In response to the Lawrence raid, Brown and his followers killed five settlers north of Pottawatomie Creek in east-central Kansas, one of many bloody episodes in the border war that became noted for its ferocity — a precursor to the tragic four years of war that soon was to follow.

Against that backdrop emerged John Brown, an uncompromising man who saw his duty as ending slavery by any means possible. Which leads the story to the East Coast and almost universal agreement among historians that Brown and his Harper’s Ferry raid helped push America to war.

Interestingly, Brown initially had asked famous abolitionist leaders like Harriet Tubman and Frederick Douglass to join him in his raid on the United States arsenal there, seizing weapons for his plan to arm slaves and end the institution on these shores. They declined, thinking it would fail.

The actual raid occurred Oct. 16, 1859, lasting 36 hours yet flopping on all but one count.

Captured by men under command of a soon-to-be-famous U.S. Army colonel named Robert E. Lee, and which included another famous name from history, cavalryman J.E.B. Stuart, Brown eventually was tried in Virginia and hanged for fomenting armed insurrection.

Going to the gallows may have been as much in Brown’s plan as had been a successful insurrection, at least in my view.

John Brown seemed always to want his actions to bring about change in American economic society. Violence, to him, was nothing more than a tool in his moral war against slavery.

Executed Dec. 2, 1859, Brown thrust himself onto the American conscience as few men in history have.

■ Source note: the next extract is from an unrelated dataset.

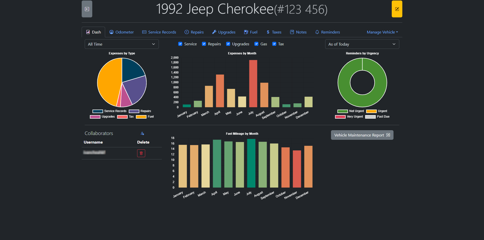Click the yellow edit vehicle pencil icon

pos(397,9)
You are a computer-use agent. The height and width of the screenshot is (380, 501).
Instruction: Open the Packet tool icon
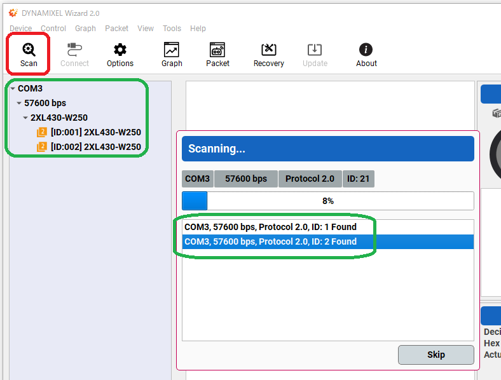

In the North among abolitionists, he became a rallying cry that would end any and all future compromise over the institution of slavery.

In the South, a quite opposite reaction was felt, as Southerners looked on in horror, seeing Brown as a traitor to the nation for his rebellion, and simply a slave-stealing murderer. Intense debate followed across the country over slavery, and Brown’s bloody tactics came into question, even by presidential candidate Abraham Lincoln, who felt compelled to denounce the raid to separate himself from its violence.

As John Brown passed his note and stood silently on the gallows, awaiting his fate and entry into the fabric of American history, one of the most ardent defenders of slavery watched and witnessed from the crowd, awaiting Brown’s drop to the end of a rope.

John Wilkes Booth, soon enough, would write his own infamous passage onto a bloody national chronicle.